Maidan Nezalezhnosti -Bağımsızlık Meydanı- (Kiev/Ukrayna)
Ukrayna'da Turuncu Devrim'in yaşandığı 2004-2005 yılları arasında başkent Kiev'deki gösterilerin ana merkezi Bağımsızlık Meydanı'ydı. Ülkede 21 Kasım 2004 yılında yapılan cumhurbaşkanlığı seçimleri Viktor Yuşçenko ve Viktor Yanukoviç arasındaydı. Yuşçenko'nun yüzde 46,69 oyuna karşılık Yanukoviç'in 49,42 ile seçimleri kazandığı ilan edildi. Yuşçenko, seçime hile karıştırıldığını iddia etti. Gösteriler ilk olarak Kiev'deki Maidan Nezalezhnosti (Bağımsızlık Meydanı) ve Ukrayna Parlamentosu olan Verkhovna Rada'nın önünde başladı. Yuşçenko'nun Bağımsızlık Meydanı'nda söylediği "Meydan'da Dimdik Ayaktayım" kısa sürede sloganlaştı. Gösterilerin büyümesi üzerine seçimler 26 Aralık 2004'te tekrarlandı. Tekrarlanan seçimlerin sonucunda, 10 Ocak 2005'te Ukrayna Merkez Seçim Komisyonu Yuşçenko'nun yüzde 51,99, Yanukoviç'in yüzde 44,20 oy aldığını açıkladı. Bu sonuçla Ukrayna, Rusya'dan uzaklaşıp Batı'ya yakınlaşıyordu.

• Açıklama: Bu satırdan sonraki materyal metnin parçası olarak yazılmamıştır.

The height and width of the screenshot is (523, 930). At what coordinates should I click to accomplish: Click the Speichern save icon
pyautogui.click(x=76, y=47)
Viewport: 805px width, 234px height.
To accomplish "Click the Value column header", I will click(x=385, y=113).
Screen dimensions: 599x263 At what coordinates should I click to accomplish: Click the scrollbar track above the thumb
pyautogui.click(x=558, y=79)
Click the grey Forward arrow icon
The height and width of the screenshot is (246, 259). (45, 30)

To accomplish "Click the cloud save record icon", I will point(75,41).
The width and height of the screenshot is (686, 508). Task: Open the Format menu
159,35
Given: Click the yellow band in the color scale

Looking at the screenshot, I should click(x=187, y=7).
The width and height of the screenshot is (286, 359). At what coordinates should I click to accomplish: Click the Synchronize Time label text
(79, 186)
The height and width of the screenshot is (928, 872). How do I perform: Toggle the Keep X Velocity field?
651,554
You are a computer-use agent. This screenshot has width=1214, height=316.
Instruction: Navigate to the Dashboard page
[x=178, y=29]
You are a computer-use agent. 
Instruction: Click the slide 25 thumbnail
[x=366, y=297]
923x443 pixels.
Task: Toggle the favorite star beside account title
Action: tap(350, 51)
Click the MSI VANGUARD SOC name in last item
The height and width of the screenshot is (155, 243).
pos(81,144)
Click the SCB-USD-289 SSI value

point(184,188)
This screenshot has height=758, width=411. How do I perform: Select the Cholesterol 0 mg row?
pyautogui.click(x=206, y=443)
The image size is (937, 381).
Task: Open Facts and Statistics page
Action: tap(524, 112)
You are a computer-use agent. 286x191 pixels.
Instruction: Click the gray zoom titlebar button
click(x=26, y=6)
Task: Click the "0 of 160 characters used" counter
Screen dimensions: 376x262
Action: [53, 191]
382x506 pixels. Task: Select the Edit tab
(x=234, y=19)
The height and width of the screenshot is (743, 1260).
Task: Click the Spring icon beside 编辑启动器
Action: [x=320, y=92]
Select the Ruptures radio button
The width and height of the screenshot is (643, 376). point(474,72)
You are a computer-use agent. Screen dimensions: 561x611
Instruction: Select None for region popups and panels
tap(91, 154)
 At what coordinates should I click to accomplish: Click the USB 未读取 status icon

Wenceslas Bulvarı (Prag/Çek Cumhuriyeti)
Çekoslovakya'da 5 Ocak 1968 tarihinde iktidara gelen Alexander Dubcek siyasi bir liberalleşme dönemi başlattı. Ancak Prag Baharı adı verilen bu dönem aynı yılın 20 Ağustos'unda Sovyetler Birliği ve Varşova Paktı müttefiklerinin (Romanya hariç) ülkeyi işgal etmesi ile sona erdi. 16 Ocak 1969 yılında ise Jan Palach adında 21 yaşındaki bir üniversite öğrencisi Rus tanklarının Prag'a girişini protesto etmek için kendini Prag'daki Wenceslas Bulvarı'nda yaktı. Ondan bir ay kadar sonra yani 25 Şubat 1969'da Jan Zajic adlı teknik üniversitede okuyan bir Çek genci Palach'ın kendini yaktığı Aziz Wenceslas heykeli önünde düzenlenen anma törenlerine katıldı. Daha sonra o da kendisini yaktı. Komünist rejim cenaze töreni düzenlenmesini ve onun Prag'a gömülmesini yasakladı. Şimdi aynı meydanda, Aziz Wenceslas heykelinin hemen önünde bu iki genç için anıt bulunuyor. Ve bu bulvar ülkeyi ziyaret eden turistlerin de büyük ilgisini çekiyor.
Piata Revolutiei -Devrim Meydanı- (Bükreş/Romanya)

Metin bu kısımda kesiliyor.